HOW TO CLOSE A DEAL by Joseph Tom Riach
The six in the morning glint in farmer Sandy Duncan’s eye was induced little by the watery, winter sun rising over the Grampian hills but much by the mischief occupying his mind. Thumbs entrenched in classic rural manner around the bib of his mucky dungarees and chewing on unlit clay pipe, he was leaning by the gate of his ‘bottom field’; that rough tangle of gorse and weed farthest from the farmhouse, lowest down by the stream and a veritable bog of sodden misery lying in wait for the unwary.
He turned his eye to the mud, gravel and pot-hole mosaic of track lurching upward from his lolling point and scanned narrow-eyed for his prey. A thin smile glanced his lips. His intended victim was to be yet another ‘pretentious, pinstripe-suited, city slicker’ lured at unholy hour to this ungodly spot by Sandy’s vague insinuation of ‘lucrative business to be had’, only to be waylaid in the stinking myre of Sandy’s midden and sent empty-handed on his way, a muddied, soaking and humiliated mess.
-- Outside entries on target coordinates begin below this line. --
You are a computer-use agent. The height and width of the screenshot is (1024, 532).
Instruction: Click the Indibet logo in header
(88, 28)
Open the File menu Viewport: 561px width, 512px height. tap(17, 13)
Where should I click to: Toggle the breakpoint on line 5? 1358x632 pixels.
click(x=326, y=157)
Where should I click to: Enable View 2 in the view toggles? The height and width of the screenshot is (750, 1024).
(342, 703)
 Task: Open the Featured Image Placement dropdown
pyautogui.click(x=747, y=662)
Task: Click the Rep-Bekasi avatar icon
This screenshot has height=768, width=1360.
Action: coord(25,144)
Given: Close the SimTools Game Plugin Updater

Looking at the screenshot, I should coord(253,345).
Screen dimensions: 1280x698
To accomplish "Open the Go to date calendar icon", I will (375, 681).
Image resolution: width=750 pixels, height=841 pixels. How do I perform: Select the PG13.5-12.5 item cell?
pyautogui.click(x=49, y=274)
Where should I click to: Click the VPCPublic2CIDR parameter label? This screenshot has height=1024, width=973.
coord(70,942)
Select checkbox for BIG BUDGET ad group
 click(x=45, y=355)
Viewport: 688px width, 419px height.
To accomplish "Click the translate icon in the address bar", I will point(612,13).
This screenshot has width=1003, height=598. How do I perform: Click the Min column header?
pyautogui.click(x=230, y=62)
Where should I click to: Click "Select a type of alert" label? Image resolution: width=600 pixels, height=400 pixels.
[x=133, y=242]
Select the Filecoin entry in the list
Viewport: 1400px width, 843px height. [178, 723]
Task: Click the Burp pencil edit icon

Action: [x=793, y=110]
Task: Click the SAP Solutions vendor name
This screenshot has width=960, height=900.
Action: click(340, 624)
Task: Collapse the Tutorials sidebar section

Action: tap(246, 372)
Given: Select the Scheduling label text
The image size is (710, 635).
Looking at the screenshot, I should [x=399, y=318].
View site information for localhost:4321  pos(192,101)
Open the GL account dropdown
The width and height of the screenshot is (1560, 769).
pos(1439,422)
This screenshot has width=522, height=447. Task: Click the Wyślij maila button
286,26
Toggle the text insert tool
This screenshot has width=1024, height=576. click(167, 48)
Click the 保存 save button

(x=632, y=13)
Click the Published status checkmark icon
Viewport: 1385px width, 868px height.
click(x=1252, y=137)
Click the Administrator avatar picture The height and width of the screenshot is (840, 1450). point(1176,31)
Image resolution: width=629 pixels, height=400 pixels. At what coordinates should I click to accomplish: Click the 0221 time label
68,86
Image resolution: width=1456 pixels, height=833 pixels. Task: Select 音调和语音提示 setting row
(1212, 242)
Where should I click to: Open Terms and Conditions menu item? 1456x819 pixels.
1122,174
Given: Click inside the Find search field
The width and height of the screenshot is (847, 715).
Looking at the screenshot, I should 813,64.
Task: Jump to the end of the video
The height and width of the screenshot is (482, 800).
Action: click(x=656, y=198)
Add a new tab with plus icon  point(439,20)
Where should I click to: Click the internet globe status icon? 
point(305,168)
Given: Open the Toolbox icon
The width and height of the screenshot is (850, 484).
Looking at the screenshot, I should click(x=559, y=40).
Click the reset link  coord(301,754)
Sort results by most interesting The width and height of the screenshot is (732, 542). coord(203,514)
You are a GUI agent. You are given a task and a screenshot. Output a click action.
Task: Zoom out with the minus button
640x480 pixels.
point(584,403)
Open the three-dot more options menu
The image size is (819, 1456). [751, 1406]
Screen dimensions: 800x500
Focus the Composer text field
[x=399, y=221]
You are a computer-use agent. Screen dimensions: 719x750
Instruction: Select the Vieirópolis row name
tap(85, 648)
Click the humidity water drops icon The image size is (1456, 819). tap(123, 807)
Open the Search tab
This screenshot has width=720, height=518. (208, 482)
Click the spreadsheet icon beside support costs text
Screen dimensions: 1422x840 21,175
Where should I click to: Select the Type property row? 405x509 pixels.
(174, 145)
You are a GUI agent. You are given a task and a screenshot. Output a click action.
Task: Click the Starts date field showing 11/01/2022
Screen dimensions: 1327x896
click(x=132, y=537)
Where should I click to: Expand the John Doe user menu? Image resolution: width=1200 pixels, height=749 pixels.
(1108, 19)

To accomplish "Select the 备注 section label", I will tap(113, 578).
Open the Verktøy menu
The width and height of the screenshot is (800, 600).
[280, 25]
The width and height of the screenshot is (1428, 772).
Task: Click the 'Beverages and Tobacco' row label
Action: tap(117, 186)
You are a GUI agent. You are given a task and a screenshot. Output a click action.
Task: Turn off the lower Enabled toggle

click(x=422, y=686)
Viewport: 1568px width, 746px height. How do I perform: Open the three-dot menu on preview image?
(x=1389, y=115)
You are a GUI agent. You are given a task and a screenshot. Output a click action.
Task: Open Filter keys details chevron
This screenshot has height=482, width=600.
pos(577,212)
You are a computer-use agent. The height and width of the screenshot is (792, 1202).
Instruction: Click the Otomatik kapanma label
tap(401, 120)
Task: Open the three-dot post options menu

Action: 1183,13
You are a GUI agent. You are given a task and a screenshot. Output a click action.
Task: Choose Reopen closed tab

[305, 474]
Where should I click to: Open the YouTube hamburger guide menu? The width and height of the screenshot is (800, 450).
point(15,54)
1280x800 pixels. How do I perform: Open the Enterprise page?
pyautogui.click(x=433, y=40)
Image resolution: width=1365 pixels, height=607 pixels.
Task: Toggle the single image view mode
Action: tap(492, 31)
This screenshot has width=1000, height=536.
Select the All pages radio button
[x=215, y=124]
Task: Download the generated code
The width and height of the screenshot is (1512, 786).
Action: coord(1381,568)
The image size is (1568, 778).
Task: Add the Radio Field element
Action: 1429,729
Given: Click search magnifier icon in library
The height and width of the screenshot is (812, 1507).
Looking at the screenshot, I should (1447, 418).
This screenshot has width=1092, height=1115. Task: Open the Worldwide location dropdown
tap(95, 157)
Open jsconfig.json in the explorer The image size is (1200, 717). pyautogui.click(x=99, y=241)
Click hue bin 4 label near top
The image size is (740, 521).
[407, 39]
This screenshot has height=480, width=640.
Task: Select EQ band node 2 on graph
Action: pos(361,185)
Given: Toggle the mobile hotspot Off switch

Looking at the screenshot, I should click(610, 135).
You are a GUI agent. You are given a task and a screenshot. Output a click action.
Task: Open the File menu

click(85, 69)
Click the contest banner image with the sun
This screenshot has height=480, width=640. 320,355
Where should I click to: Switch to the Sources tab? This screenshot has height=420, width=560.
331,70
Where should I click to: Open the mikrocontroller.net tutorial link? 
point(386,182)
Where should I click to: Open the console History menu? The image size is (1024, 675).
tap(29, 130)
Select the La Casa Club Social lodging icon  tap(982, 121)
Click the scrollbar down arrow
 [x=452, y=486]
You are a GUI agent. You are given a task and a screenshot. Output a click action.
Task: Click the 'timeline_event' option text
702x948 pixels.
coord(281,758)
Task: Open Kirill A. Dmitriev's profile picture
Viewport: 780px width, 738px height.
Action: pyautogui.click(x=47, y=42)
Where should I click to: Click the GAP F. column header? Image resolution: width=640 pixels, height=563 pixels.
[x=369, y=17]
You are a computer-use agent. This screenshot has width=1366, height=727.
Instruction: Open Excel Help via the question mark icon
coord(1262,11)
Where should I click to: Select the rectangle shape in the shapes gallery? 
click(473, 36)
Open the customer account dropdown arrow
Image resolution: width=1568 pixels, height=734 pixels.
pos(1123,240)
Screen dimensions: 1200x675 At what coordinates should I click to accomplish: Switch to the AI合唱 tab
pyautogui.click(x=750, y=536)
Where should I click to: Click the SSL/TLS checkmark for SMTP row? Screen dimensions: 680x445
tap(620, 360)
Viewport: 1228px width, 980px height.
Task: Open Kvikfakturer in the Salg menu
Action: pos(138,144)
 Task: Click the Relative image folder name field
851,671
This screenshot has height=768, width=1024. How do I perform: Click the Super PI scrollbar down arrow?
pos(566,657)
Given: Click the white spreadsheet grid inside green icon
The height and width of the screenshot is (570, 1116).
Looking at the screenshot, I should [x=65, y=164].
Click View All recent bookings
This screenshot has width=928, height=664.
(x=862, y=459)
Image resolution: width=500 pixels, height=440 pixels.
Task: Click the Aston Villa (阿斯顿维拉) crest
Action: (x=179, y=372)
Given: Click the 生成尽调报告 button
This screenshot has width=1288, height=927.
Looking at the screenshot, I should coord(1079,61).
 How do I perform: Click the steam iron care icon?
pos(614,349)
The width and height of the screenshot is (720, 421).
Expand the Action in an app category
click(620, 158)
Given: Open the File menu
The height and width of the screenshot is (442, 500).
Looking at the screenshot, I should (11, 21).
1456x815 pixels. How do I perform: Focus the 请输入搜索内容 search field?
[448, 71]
But as Sandy caught sight of the old and battered Land Rover weaving its way along the lane towards him, his eye-brows furrowed, the image of his perfect ambush wilted somewhat and his pipe sagged in his lips. What was this?
I pulled the Land Rover to a halt with a squelch and not unimpressive slither, smack in front of Sandy, threw open the door and jumped out. He was crestfallen to see that I wore knee-high wellington boots, denim jeans and a tatty Barbour jacket. Before he could say a word I fearlessly grabbed his sharn-spattered hand, shook it vigourously and proclaimed, “Good morning Mr.Duncan, this is quite some place you’ve got here. I’m told you have the finest beasts (cattle) in the glen. Can we go see them now?!” A canny pause while he scrutinized me thoughtfully, then a drawn out, “Aye, we can that.”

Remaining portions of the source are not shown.